Native, rather than purpose-grown plantation forests, are still being logged, with the woodchip being exported to China for pulping in highly pollutant mills. As far as the world’s environment footprint is concerned, we are worse off. Yet the Greens claim victory?
Marriage Equality was rammed into parliament by two pieces of legislation, one at the Greens’ initiative, forcing sympathetic Liberals into their corners. If they backflipped on this issue, it would have been a betrayal of an electoral promise. After the aggressive prosecution of the carbon tax “lie”, what did the Greens expect?
It also forced each Liberal to declare their hand, now making it so much harder for those that want to take Obama’s lead and “evolve” their position, but not in this term of parliament because of election promises, as they will be accused of back-flipping if they do anytime soon.
The majority of Australians appear to support marriage equality, yet it faced a brutal defeat on the floor of parliament, leaving entrenched discrimination for the foreseeable future. This was partly because the Greens showed no political smarts. The speeches in parliament and the forcing of MPs to take soundings from their electorate made for a nice consolation prize nonetheless.
Rather than join forces with their progressive colleagues within the Labor party, the Greens’ tantrum over the asylum seekers’ deaths at sea forced Labor and Liberal to become bedfellows. The Greens were irrelevant on a policy position they were so passionate about. The resulting laws made Howard’s approach look hippie-like.

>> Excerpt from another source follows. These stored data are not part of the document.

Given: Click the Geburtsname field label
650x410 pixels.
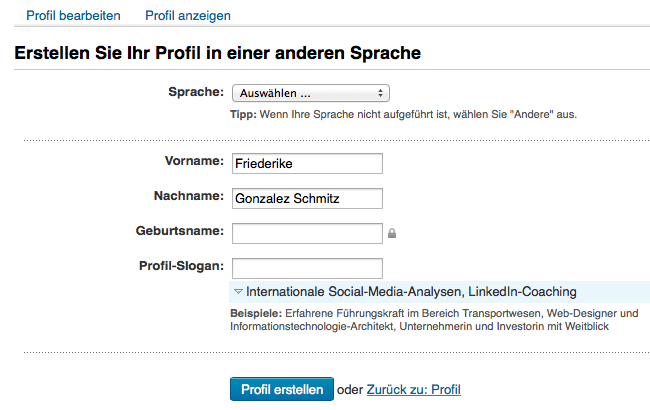Looking at the screenshot, I should (179, 230).
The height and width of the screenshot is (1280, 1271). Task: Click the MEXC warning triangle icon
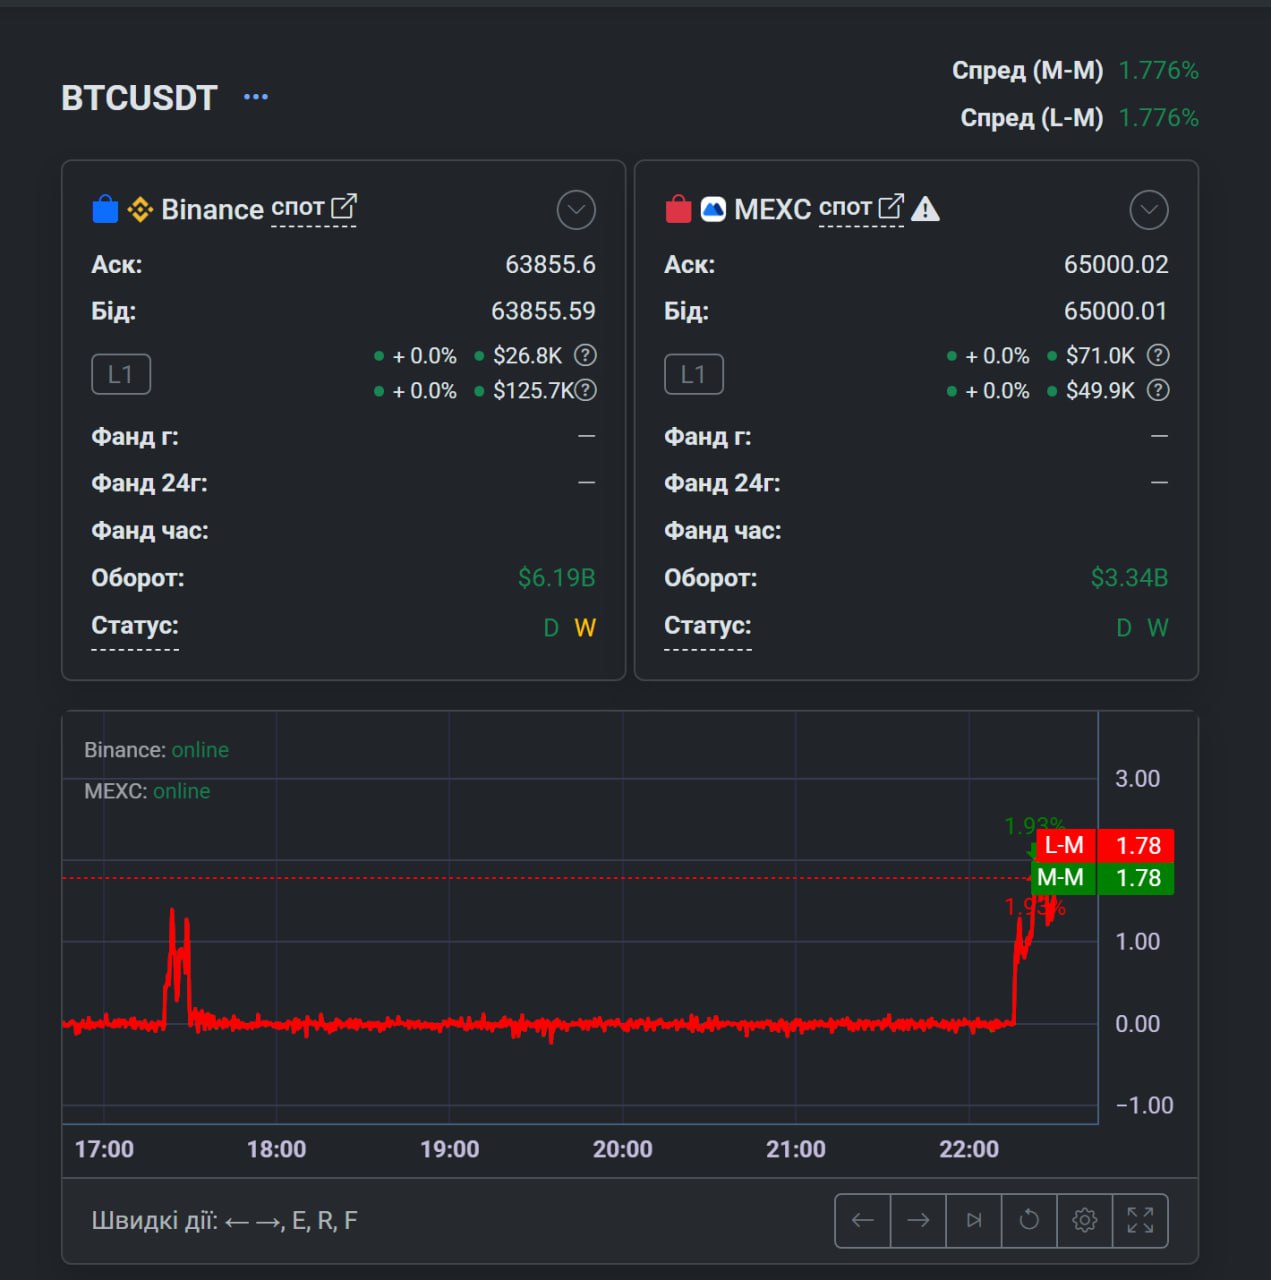[926, 209]
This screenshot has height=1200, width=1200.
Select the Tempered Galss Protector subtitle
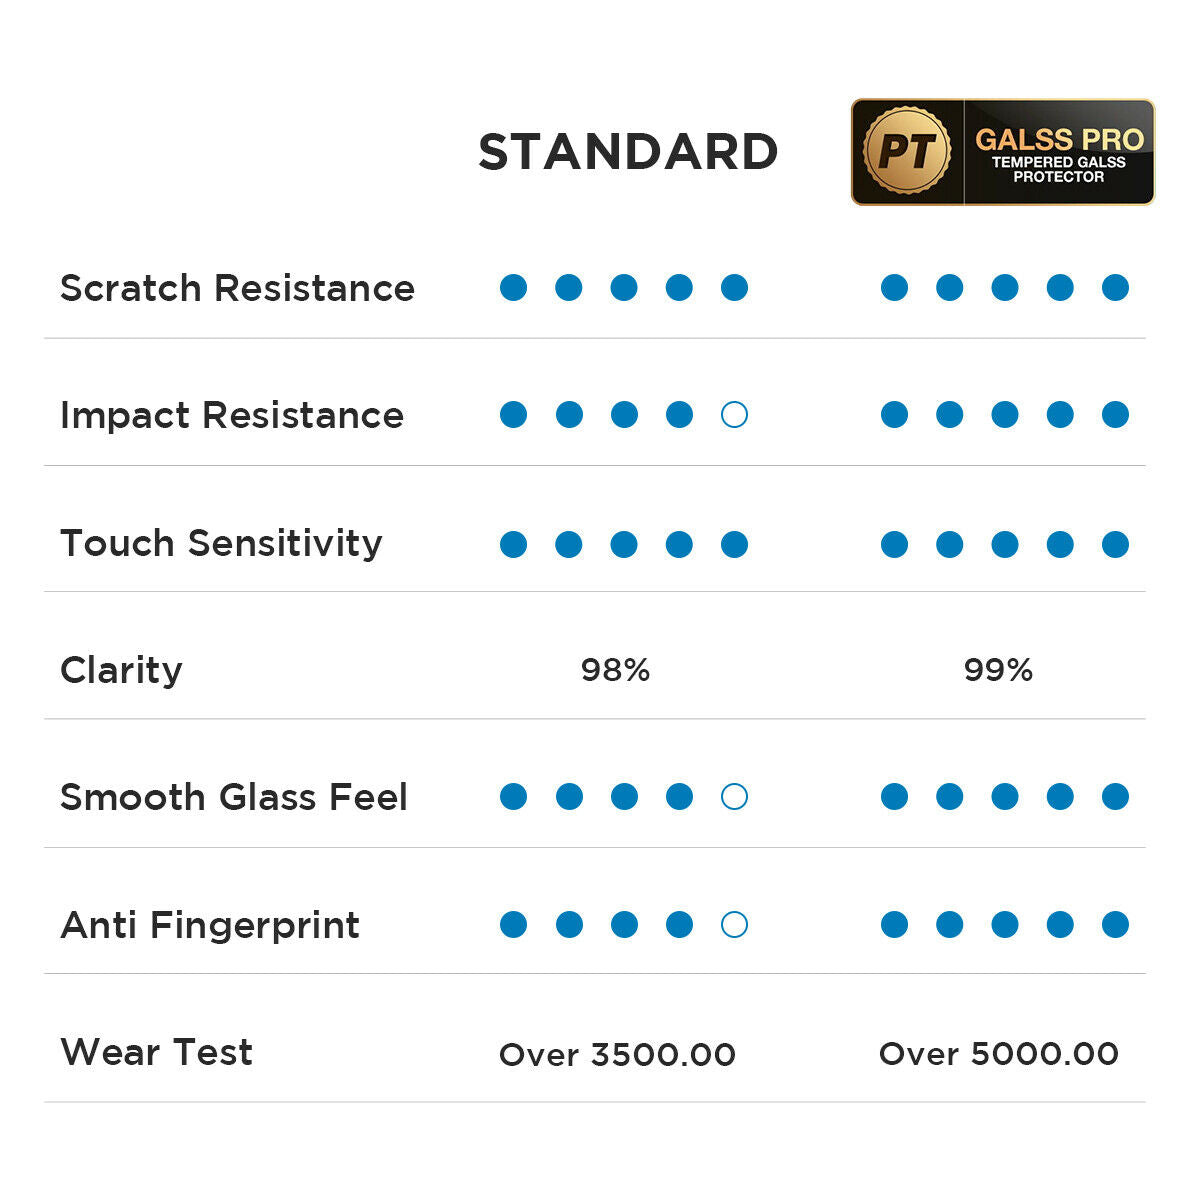point(1059,170)
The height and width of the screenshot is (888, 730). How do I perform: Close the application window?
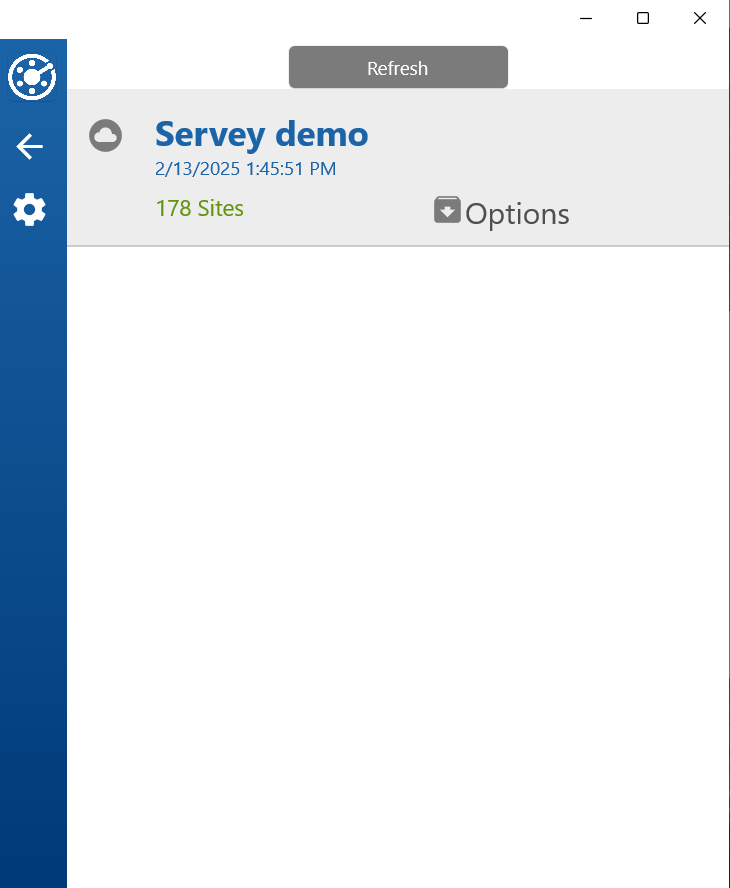click(700, 18)
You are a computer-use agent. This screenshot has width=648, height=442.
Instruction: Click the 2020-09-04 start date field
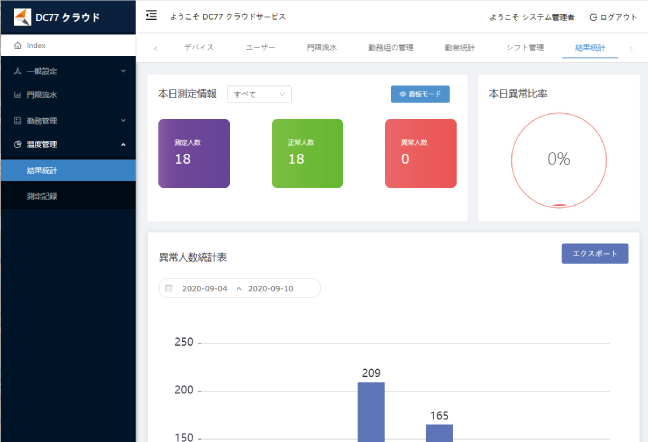pyautogui.click(x=204, y=288)
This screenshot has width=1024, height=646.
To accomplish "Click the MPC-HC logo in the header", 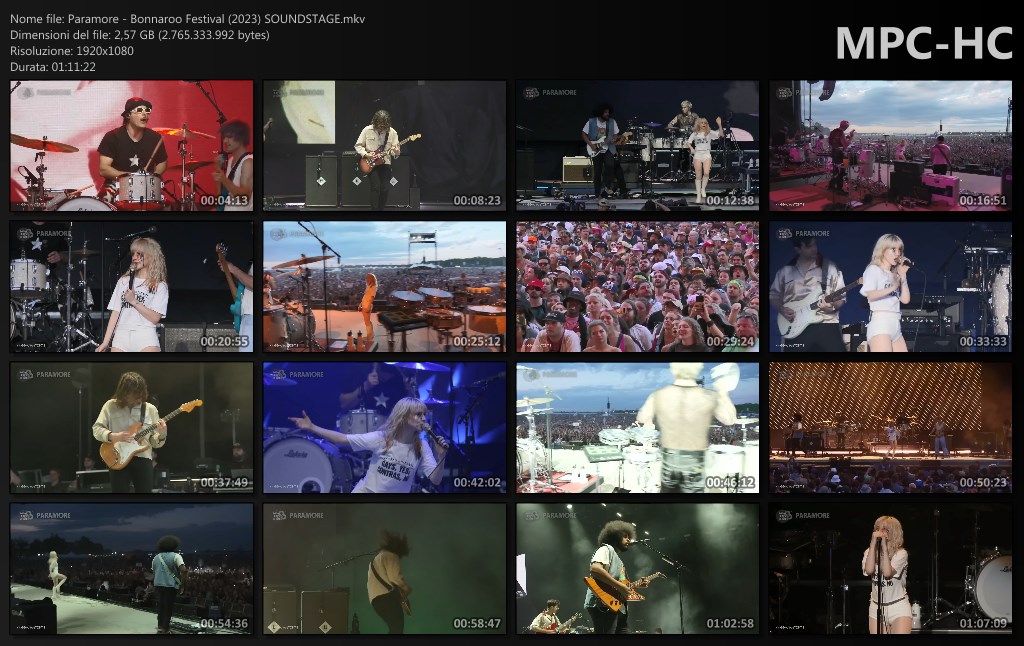I will (923, 43).
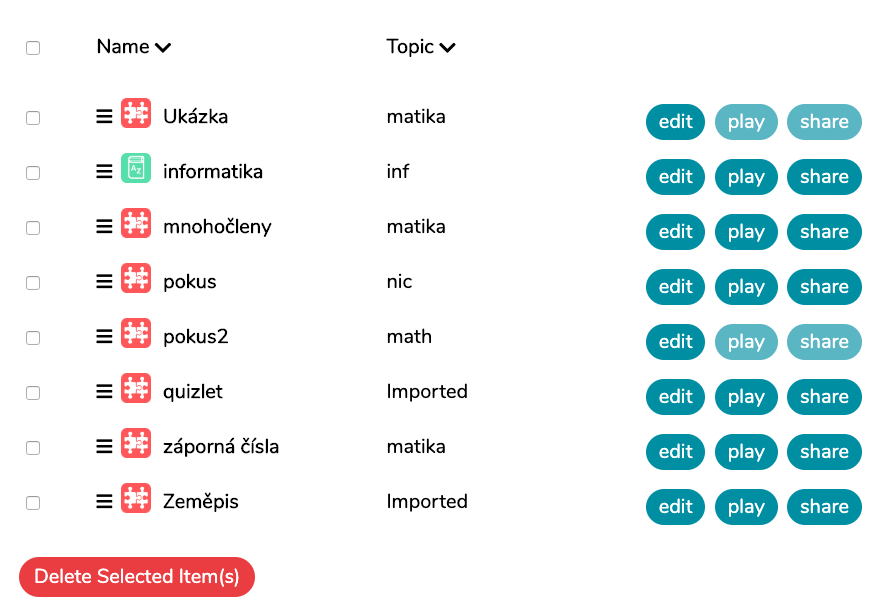This screenshot has width=894, height=610.
Task: Check the box for the informatika row
Action: [x=33, y=173]
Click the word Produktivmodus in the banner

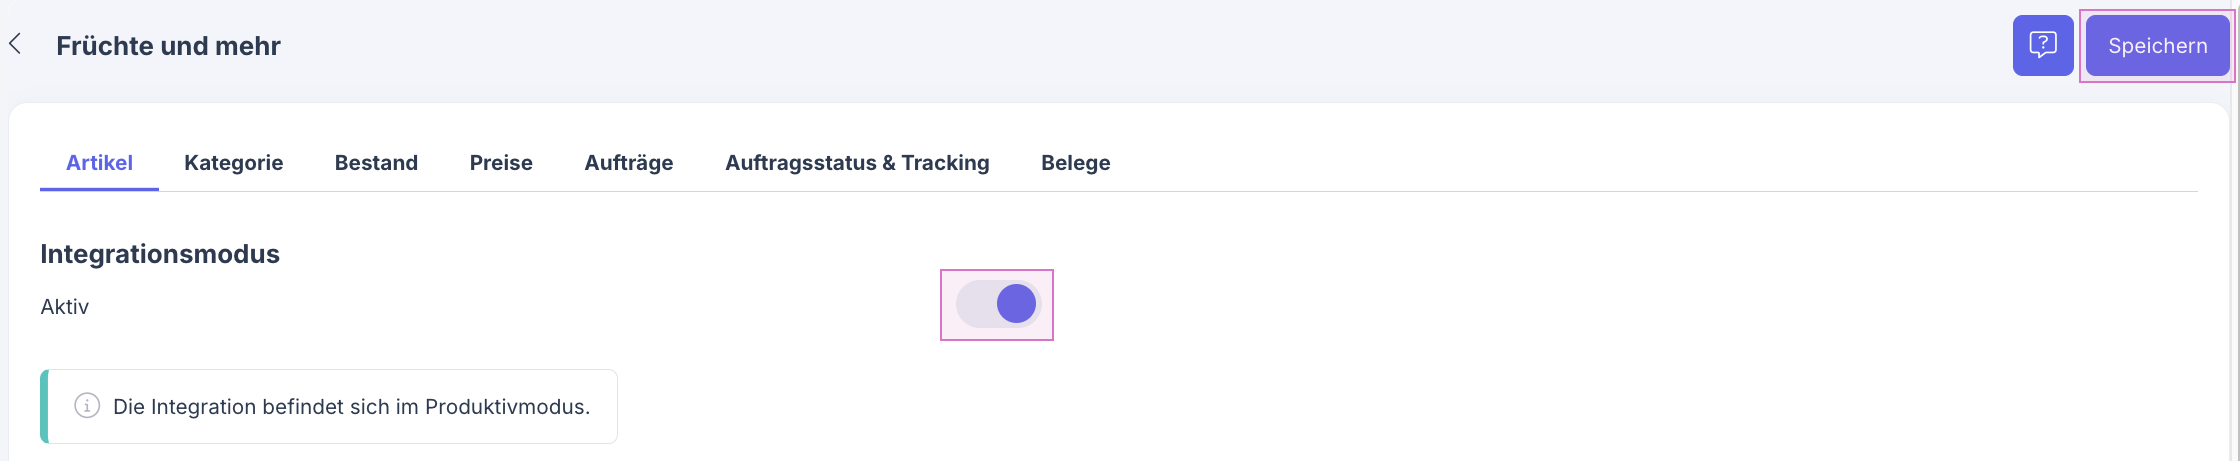click(506, 407)
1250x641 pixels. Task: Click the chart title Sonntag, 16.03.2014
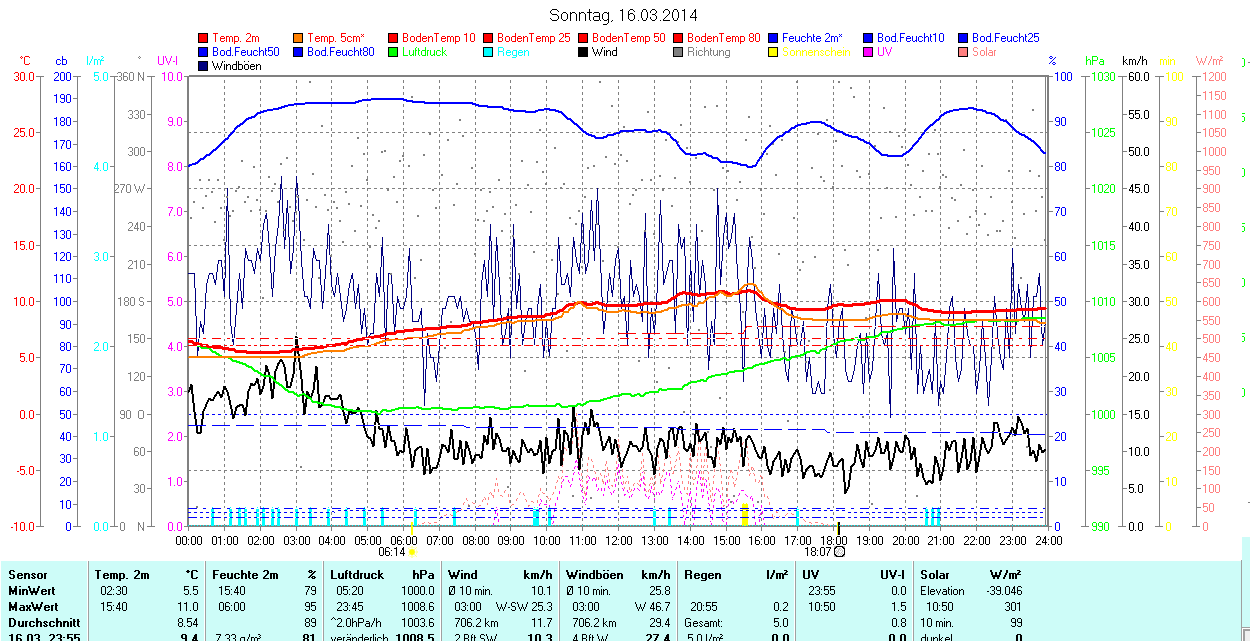click(624, 15)
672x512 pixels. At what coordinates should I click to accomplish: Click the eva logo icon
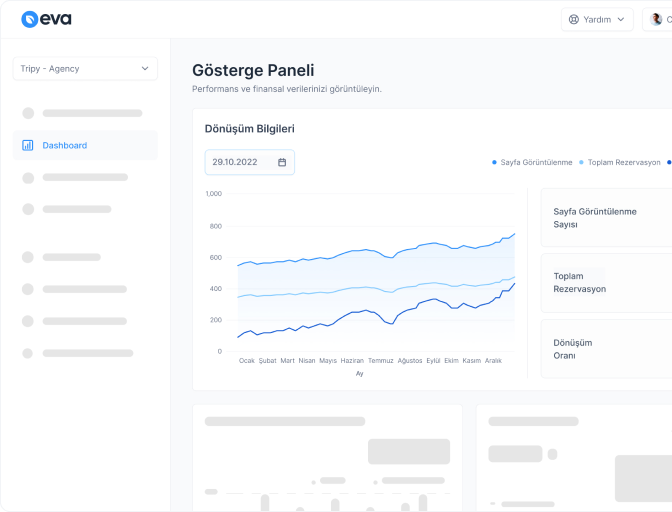(x=29, y=19)
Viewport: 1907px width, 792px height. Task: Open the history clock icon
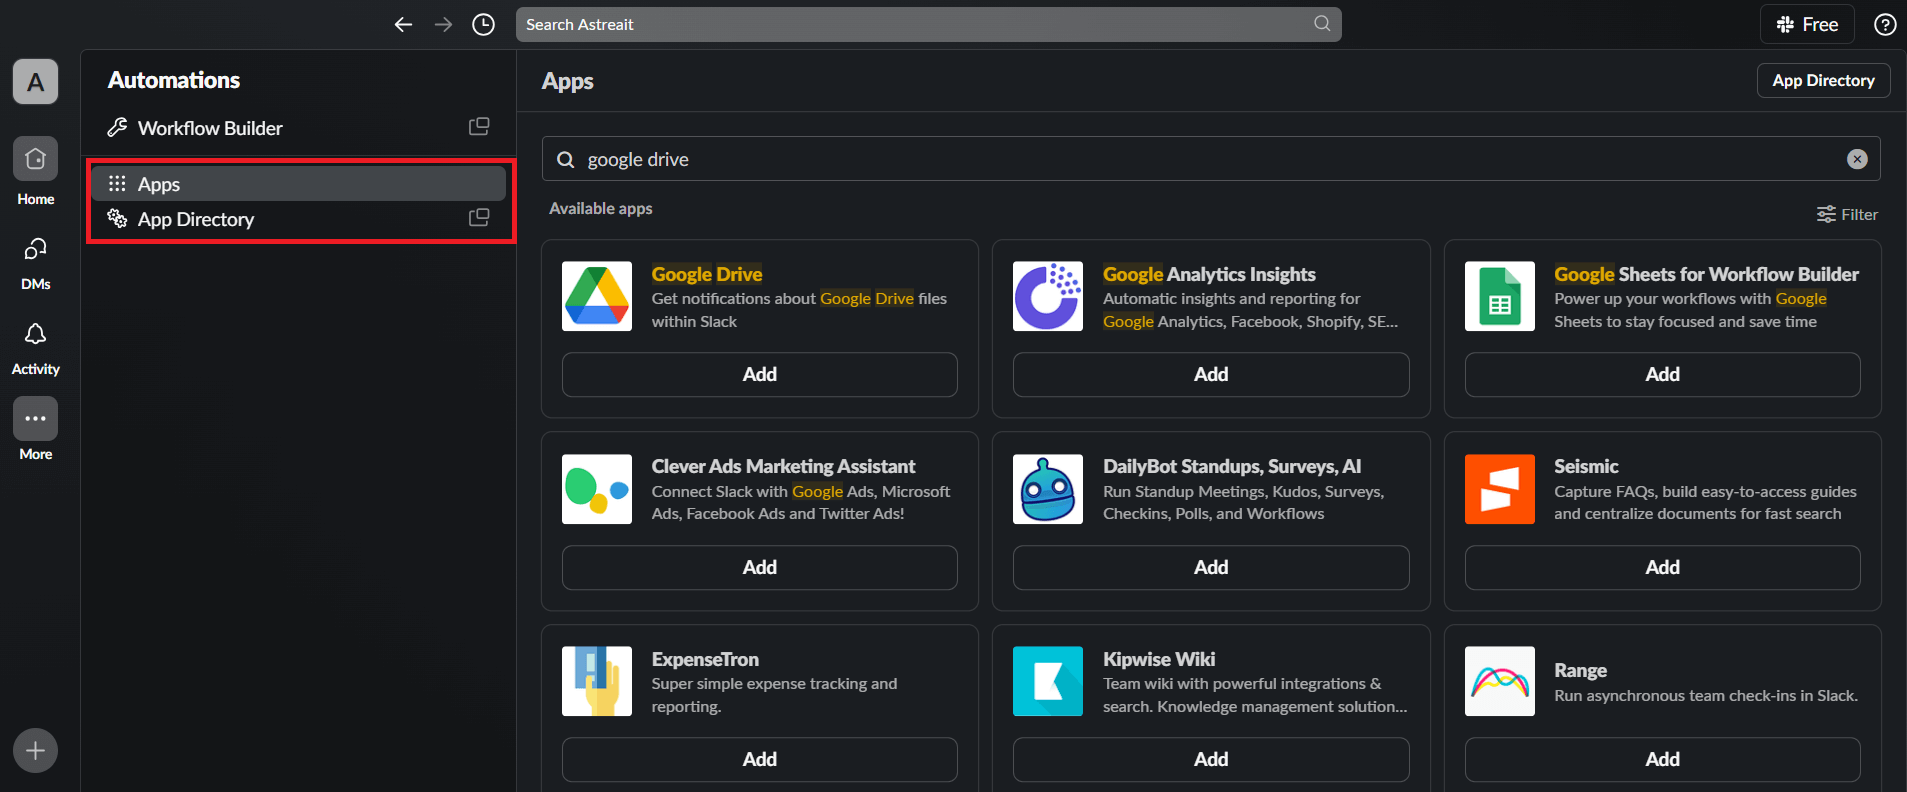point(483,25)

Now there are tent cities on stinking hot, isolated, poor countries doing the heavy lifting for Australia’s humanitarian obligations. Despite indefinite detention being proven to harm some people’s psyche, we basically have that too. And where were the Greens? Well they took their bat and ball and left, only to return for tears in the senate.
The self-inflicted wounds of the Prime Minister stem much from the deal done with the Greens after the last election. In breathtaking narcissism, the Greens don’t hold back on attacking Labor, and letting us know that they are the real architects of certain policies. They don’t even let Labor, who burned so much political capital, take the credit. This was especially evident when it came to the carbon tax.
This hubris and the absence of goodwill for the party that is facing an electoral lynching, significantly because of the Greens’ deal, also says payloads about their character, trustworthiness and what it means to be Green.
On his exit from the senate Mr Brown borrowed Kermit the Frog’s line saying “It is not easy being Green”. To borrow from Mr Rudd: “Buncombe”. It is very easy to stand on ceremony and not budge from idealism, acting like a petulant teenager.
It is much harder to be at the adults’ table where black and white becomes grey, where you can’t get everything now, now, now and where you accept that getting 50% of what you care about is better than getting nothing, except our course for press conferences and the giddy high that comes from being righteously right.
Mr Brown, if the voters are now courting Katter, thank yourself for making him a viable alternative. Your activist party has treated the voting public appallingly and it has been ineffective in achieving on your key platforms, despite it having the balance of power and so much “vision”.